Но на войне всё происходит в толпе, а посреди Арзамаса и Толстой, и герой его ненаписанного рассказа находятся в одиночестве, посреди чисто выбеленной квадратной комнаты: «Как, я помню, мучительно мне было, что комнатка эта была именно квадратная. Окно было одно, с гардинкой — красной. Стол карельской березы и диван с изогнутыми сторонами. Мы вошли. Сергей устроил самовар, залил чай. А я взял подушку и лёг на диван. Я не спал, но слушал, как Сергей пил чай и меня звал. Мне страшно было встать, разгулять сон и сидеть в этой комнате страшно. Я не встал и стал задрёмывать. Верно, и задремал, потому что, когда я очнулся, никого в комнате не было и было темно. Я был опять так же пробужден, как на телеге. Заснуть, я чувствовал, не было никакой возможности. Зачем я сюда заехал. Куда я везу себя. От чего, куда я убегаю? — Я убегаю от чего-то страшного и не могу убежать. Я всегда с собою, и я-то и мучителен себе. Я, вот он, я весь тут. Ни пензенское, ни какое именье ничего не прибавит и не убавит мне. А я-то, я-то надоел себе, несносен, мучителен себе. Я хочу заснуть, забыться и не могу. Не могу уйти от себя. Я вышел в коридор. Сергей спал на узенькой скамье, скинув руку, но спал сладко, и сторож с пятном спал. Я вышел в коридор, думая уйти от того, что мучило меня. Но оно вышло за мной и омрачало всё. Мне так же, ещё больше страшно было.
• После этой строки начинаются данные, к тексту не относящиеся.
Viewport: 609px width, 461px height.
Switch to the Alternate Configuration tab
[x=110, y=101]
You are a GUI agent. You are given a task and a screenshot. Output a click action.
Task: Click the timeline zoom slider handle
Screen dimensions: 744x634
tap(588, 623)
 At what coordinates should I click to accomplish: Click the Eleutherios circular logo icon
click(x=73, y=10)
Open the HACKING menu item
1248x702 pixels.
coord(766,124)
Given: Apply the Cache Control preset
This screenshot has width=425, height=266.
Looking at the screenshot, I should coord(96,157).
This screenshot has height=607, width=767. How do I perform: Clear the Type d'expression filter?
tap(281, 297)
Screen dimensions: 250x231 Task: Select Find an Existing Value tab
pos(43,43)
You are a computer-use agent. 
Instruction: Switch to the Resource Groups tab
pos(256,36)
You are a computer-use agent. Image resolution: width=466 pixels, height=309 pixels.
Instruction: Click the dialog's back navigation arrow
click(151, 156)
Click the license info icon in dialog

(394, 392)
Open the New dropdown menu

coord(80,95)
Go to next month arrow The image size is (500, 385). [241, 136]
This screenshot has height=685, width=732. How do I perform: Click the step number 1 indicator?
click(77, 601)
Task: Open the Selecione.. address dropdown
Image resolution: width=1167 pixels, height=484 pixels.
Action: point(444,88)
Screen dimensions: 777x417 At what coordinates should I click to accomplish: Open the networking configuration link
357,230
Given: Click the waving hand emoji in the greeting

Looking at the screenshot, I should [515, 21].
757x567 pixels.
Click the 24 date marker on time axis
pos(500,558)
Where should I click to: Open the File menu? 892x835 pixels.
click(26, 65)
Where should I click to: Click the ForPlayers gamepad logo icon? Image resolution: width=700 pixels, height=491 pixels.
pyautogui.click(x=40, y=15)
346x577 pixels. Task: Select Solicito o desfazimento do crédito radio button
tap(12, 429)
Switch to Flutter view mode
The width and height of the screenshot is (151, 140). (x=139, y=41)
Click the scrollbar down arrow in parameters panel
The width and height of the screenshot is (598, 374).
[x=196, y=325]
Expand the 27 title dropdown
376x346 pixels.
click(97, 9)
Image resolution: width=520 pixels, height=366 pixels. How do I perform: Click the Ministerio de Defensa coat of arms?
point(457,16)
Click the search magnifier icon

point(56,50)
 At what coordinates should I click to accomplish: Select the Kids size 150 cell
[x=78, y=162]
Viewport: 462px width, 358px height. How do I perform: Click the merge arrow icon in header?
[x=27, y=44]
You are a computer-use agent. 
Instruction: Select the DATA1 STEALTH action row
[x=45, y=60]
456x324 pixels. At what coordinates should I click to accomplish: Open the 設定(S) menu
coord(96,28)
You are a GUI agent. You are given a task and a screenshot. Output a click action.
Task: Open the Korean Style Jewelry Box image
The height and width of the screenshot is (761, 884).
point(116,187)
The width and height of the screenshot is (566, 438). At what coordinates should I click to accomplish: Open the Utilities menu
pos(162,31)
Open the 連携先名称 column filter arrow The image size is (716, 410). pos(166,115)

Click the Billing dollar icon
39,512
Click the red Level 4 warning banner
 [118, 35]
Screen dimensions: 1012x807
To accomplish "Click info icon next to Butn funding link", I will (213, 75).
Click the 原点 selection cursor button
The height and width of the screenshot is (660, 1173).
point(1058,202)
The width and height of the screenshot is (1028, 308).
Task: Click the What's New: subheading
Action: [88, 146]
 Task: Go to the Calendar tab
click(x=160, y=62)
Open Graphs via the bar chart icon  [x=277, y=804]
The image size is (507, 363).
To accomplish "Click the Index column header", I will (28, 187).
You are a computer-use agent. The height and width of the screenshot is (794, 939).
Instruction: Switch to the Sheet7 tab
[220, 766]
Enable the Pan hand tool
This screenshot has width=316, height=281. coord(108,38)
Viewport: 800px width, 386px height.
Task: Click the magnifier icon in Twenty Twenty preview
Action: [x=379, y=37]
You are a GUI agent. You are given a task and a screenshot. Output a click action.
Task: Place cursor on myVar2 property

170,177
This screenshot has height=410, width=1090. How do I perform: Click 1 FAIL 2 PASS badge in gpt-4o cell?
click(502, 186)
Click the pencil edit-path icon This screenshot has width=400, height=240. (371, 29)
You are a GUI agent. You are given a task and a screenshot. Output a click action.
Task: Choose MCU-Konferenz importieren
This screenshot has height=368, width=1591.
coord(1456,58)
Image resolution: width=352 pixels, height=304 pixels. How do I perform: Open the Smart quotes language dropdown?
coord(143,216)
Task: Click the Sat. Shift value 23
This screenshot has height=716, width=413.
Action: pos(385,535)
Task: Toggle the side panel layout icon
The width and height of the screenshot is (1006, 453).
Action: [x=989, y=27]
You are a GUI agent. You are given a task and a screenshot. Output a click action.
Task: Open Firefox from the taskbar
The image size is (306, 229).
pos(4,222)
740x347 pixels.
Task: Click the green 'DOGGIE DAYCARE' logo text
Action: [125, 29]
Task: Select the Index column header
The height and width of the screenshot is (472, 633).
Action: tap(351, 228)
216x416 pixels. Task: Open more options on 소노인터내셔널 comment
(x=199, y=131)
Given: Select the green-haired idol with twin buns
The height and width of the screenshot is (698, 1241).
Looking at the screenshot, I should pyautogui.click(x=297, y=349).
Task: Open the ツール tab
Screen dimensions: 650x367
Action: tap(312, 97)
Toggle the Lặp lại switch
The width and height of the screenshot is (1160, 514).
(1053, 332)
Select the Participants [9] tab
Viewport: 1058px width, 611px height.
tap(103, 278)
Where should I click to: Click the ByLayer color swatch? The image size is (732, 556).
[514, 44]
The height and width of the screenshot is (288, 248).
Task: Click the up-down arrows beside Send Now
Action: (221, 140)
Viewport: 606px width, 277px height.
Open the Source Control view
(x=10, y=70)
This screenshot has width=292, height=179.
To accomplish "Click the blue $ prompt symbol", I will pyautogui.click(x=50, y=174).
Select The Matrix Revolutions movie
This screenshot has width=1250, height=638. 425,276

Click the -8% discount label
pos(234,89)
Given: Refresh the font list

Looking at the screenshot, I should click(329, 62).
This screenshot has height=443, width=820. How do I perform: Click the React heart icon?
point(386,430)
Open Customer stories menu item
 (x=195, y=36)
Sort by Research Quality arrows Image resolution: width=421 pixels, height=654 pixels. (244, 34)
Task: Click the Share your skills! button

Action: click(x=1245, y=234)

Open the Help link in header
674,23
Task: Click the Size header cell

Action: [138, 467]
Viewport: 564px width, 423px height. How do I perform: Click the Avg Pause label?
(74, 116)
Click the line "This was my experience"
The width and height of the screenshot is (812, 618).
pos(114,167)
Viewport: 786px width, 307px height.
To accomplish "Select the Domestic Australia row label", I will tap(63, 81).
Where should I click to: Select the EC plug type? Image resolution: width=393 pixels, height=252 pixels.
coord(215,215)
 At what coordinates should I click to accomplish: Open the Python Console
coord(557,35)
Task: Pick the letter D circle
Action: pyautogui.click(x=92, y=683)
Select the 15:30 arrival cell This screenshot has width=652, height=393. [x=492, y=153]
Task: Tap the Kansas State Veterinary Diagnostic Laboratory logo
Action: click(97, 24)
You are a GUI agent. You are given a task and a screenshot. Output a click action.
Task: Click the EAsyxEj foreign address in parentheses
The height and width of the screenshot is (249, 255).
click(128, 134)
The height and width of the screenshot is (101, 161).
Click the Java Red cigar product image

„Да что это за глупость, — сказал я себе. — Чего я тоскую, чего боюсь“. — „Меня, — неслышно отвечал голос смерти. — Я тут“. Мороз подрал меня по коже. Да, смерти. Она придёт, она вот она, а её не должно быть. Если бы мне предстояла действительно смерть, я не мог испытывать того, что испытывал, тогда бы я боялся. А теперь я не боялся, а видел, чувствовал, что смерть наступает, и вместе с тем чувствовал, что её не должно быть. Всё существо моё чувствовало потребность, право на жизнь и вместе с тем совершающуюся смерть. И это внутреннее раздирание было ужасно. Я попытался стряхнуть этот ужас».
Для этого человек посреди белёной комнаты находит медный подсвечник и запаливает крохотный огарок. То, что свеча мала и огонь красен, снова напоминает ему о смерти. Ему страшно за свою жизнь и ещё страшней — оттого что в ней нет смысла.
Тогда путешественник цепляется за быт, он вспоминает, что едет покупать, что у него есть семья, жена, друзья, но все эти ценности обращаются в мусор жизни, и всё заслоняет страх за своё гибнущее существование.
Он ложится, но, оказавшись на постели, вновь вскакивает от ужаса: «И тоска, и тоска, такая же духовная тоска, какая бывает перед рвотой, только духовная. Жутко, страшно, кажется, что смерти страшно, а вспомнишь, подумаешь о жизни, то умирающей жизни страшно. Как-то жизнь и смерть сливались в одно. Что-то раздирало мою душу на части и не могло разодрать. Ещё раз прошёл посмотрел на спящих, ещё раз попытался заснуть, всё тот же ужас красный, белый, квадратный. Рвётся что-то, а не разрывается. Мучительно, и мучительно сухо и злобно, ни капли доброты я в себе не чувствовал, а только ровную, спокойную злобу на себя и на то, что меня сделало. Что меня сделало? Бог, говорят, Бог. Молиться, вспомнил я. Я давно, лет двадцать, не молился и не верил ни во что, несмотря на то что для приличия говел каждый год. Я стал молиться. Господи помилуй, Отче наш, Богородицу. Я стал сочинять молитвы. Я стал креститься и кланяться в землю, оглядываясь и боясь, что меня увидят. Как будто это развлекло меня, развлёк страх, что меня увидят. И я лёг. Но стоило мне лечь и закрыть глаза, как опять то же чувство ужаса толкнуло, подняло меня. Я не мог больше терпеть, разбудил сторожа, разбудил Сергея, велел закладывать, и мы поехали. На воздухе и в движении стало лучше. Но я чувствовал, что что-то новое осело мне на душу и отравило всю прежнюю жизнь»[90].